The horizontal nullclines; y = 0, y = 2(1-x)

Vertical nullclines; x = 0, y = 1-x/3

the points that were seen here in these equations were at points (0,0), (0,2), (3,0) and (3/5,4/5)

The graph decription here is howned to have 4 sectors.

THere are two lines on the graph one is starting at (0,2) and ending at (1,0) with it crossing the other line at (3/5,4/5).

The other line started at (0,1) and ends at (3,0)

the 4th sector started at (1,0) and ends at (3,0)

Good. Here's a bit more detail:

dx/dt = x (1 – y – x/3); this expression is 0 when x = 0 or when 1 – y – x/3 = 0. Thus

dx/dt = 0 has 2 solutions: x = 0 and y = -(1/3)x + 1.

When dx/dt = 0 and dy/dt is not 0 (as is the case for both of these solutions) the nullcline has vertical slope.

Therefore, x = 0 (y-axis) is a nullcline with vertical slopes, and

the line segment (for x>=0 and y>=0) y = -(1/3)x + 1 is a nullcline with vertical slopes

dy/dt = 0, which yields horizontal nullclines, similarly has 2 solutions:

dy/dt = 0 for y = 0 and y = -2x+2.

Therefore

y = 0 is a nullcline with vertical slopes, and
the line segment (for x>=0 and y>=0) y = -2x + 2 is a nullcline with horizontal trajectories .

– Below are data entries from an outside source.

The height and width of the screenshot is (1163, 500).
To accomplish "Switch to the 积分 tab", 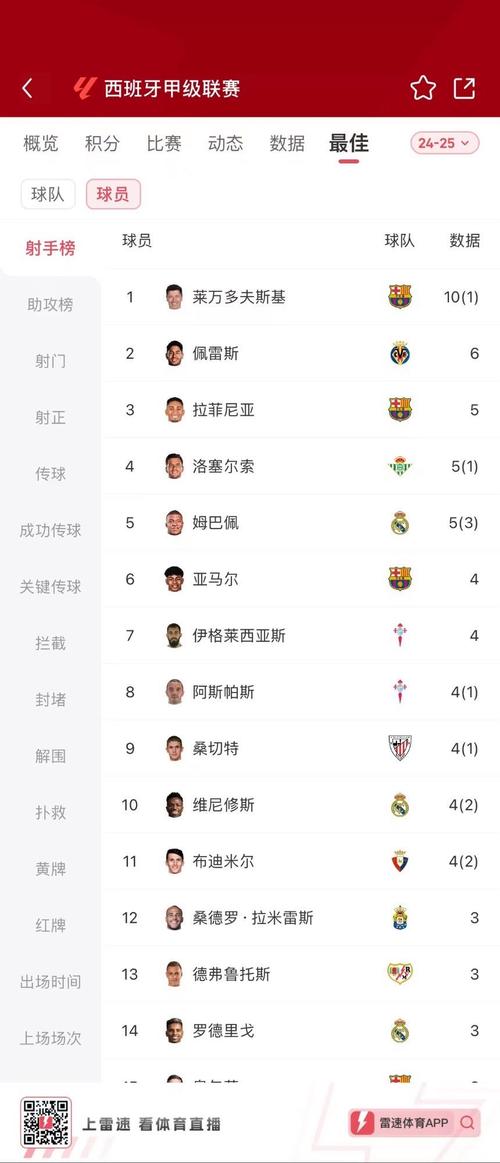I will (x=102, y=143).
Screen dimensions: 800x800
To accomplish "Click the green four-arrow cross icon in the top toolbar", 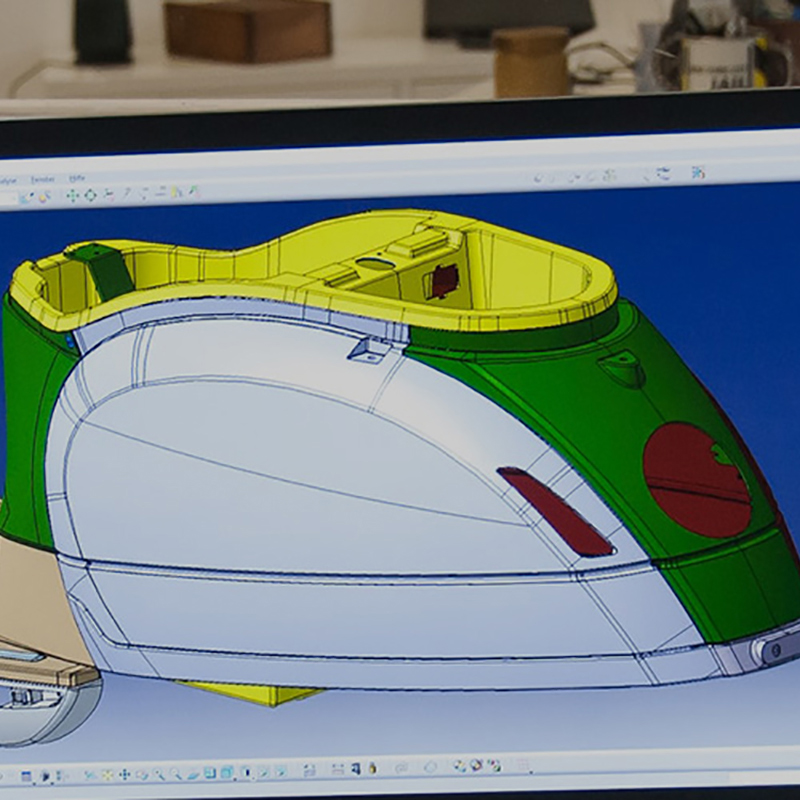I will pyautogui.click(x=72, y=195).
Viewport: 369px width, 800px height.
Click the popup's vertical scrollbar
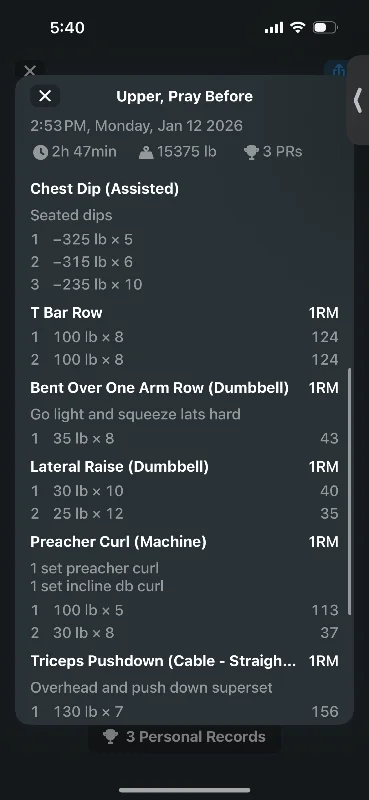click(x=350, y=491)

The lines x = 0, y = 0, y = -2x + 2 and y = -1/3 x + 1 divide the first quadrant into four regions.

There are 4 equilibrium points where the nullclines (with perpendicular trajectories) intersect:

x = 0 and y = -2x + 2 have perpendicular trajectories and intersect at (0,2)
x = 0 and y = 0 have perpendicular trajectories and intersect at (0, 0)
y = 0 and y = -1/3 x + 1 have perpendicular trajectories and intersect at (3, 0)
y = -2x + 2 and y = -1/3 x + 1 have perpendicular trajectories and intersect at (0.6,0.8)

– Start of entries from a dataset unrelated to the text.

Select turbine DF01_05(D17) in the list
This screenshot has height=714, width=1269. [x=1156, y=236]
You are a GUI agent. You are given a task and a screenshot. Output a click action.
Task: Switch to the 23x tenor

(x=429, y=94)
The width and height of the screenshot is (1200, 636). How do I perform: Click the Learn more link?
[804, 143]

Using test points in each region, the trajectories are:

Region bounded by (0,1), (0,0), (1,0), and (0.6,0.8): x and y both increasing.
Region bounded by (0.6,0.8), (1,0), and (3,0): x increasing and y decreasing.
Region bounded by (0,1), (0,2), and (0.6,0.8): x decreasing and y increasing.
Region outside (above and to the right of) segments from (0,2) to (0.6,0.8) and (0.6,0.8) to (3,0): x and y both decreasing.

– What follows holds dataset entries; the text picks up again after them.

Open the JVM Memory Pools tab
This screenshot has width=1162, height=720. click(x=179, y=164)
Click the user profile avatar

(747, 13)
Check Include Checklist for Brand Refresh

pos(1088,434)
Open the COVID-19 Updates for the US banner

Depending upon where the starting point at t=0 is in each region, all the trajectories will eventually move towards either y approaching 0 and x increasing without limit or towards x approaching 0 and y increasing without limit as t tends towards infinity. In other words for any starting point not at an equilibrium point, either x or y will go towards 0 while the other goes towards infinity.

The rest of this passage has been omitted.